WORK INSTRUCTION | Search the records below for the word "computer" and show every line where it occurs.

[Opening PROVIDED RECORDS section]

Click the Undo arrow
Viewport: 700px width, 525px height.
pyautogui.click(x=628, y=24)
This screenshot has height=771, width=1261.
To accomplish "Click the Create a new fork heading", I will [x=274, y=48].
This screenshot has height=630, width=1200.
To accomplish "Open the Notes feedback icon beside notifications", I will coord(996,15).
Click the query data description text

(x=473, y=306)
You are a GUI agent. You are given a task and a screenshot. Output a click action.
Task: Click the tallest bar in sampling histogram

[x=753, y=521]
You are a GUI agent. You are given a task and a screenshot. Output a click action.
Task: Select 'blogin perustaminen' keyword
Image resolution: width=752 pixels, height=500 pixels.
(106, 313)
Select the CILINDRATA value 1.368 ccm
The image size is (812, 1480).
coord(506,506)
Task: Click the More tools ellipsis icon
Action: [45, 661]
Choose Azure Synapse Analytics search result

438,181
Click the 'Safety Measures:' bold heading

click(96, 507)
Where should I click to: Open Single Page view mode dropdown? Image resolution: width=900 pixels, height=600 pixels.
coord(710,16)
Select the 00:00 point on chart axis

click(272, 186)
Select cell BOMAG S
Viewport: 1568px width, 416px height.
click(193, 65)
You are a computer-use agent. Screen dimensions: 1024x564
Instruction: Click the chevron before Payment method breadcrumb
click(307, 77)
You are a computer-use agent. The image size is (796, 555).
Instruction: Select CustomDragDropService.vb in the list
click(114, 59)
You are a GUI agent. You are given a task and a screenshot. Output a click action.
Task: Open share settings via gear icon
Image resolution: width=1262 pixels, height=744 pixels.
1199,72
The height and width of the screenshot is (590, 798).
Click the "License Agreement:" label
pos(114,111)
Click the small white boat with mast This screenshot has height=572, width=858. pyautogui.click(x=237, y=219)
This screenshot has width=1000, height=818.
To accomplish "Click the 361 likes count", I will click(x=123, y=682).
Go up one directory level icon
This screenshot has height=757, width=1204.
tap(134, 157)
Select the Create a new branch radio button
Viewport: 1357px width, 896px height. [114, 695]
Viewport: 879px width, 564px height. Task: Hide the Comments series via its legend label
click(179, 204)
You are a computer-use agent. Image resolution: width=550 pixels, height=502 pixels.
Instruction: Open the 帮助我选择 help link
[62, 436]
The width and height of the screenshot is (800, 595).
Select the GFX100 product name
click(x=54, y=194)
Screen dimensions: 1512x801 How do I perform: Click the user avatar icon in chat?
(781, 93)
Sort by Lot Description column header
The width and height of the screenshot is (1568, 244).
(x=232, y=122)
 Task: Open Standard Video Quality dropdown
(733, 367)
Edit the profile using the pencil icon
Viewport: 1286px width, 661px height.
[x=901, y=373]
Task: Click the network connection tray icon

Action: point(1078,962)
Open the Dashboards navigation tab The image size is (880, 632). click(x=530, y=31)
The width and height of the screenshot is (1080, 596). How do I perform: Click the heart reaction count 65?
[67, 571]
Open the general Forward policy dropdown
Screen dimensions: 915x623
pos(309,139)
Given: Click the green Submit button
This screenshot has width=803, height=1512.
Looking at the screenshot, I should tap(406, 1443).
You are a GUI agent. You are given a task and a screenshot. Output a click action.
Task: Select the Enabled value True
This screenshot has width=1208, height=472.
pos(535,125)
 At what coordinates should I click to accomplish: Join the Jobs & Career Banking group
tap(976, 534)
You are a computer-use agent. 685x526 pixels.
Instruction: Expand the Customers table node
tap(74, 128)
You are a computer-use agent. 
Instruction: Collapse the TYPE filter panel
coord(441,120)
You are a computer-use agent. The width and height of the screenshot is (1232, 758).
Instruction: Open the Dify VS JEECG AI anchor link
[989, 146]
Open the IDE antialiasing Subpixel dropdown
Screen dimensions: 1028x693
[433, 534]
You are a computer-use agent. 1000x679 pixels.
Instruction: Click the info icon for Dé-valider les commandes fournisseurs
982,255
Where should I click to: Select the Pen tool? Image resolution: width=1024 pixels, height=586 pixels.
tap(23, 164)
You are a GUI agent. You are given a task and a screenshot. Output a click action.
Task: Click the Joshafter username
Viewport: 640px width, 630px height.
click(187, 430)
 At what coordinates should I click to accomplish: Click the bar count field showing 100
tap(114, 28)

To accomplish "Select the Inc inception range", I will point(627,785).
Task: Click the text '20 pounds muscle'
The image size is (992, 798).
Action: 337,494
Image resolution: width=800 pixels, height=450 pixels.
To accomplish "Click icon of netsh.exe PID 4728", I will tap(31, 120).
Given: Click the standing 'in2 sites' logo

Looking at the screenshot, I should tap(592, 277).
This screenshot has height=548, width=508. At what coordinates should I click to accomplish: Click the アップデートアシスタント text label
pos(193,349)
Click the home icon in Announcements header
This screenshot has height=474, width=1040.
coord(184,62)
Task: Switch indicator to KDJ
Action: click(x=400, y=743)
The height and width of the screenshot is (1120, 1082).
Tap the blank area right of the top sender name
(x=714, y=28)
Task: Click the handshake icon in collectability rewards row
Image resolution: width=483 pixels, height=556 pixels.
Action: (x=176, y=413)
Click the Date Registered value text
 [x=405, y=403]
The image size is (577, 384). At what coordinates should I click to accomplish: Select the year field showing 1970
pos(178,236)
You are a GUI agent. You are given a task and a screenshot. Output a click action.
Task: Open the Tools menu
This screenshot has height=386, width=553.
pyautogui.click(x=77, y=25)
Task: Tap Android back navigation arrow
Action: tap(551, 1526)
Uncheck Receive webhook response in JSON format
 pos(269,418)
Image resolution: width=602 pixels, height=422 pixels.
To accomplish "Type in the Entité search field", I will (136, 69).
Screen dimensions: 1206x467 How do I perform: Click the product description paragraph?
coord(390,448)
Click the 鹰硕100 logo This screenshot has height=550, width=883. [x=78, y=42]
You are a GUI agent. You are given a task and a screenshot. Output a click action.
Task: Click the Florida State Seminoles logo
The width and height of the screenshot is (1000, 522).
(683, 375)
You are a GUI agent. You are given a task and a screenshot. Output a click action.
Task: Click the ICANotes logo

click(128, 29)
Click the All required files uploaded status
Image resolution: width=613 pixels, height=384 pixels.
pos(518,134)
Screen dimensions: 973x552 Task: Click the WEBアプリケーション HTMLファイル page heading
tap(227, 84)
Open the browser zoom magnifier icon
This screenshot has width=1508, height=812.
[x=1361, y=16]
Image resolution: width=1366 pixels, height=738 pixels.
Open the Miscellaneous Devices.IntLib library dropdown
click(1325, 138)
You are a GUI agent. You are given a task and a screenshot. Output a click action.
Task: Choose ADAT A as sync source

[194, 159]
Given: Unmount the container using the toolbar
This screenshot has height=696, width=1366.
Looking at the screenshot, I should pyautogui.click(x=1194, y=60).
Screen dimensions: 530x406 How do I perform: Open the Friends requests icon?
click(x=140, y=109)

[Closing PROVIDED RECORDS section]

EXERCISE OUTPUT |
You are a computer-use agent. Screen dimensions: 1024x564
You are a computer-use agent. The image size is (796, 555).
You are a computer-use agent. Image resolution: width=550 pixels, height=502 pixels.
You are a computer-use agent. 685x526 pixels.
You are a computer-use agent. 
You are a computer-use agent. The width and height of the screenshot is (1232, 758).
You are a computer-use agent. 1000x679 pixels.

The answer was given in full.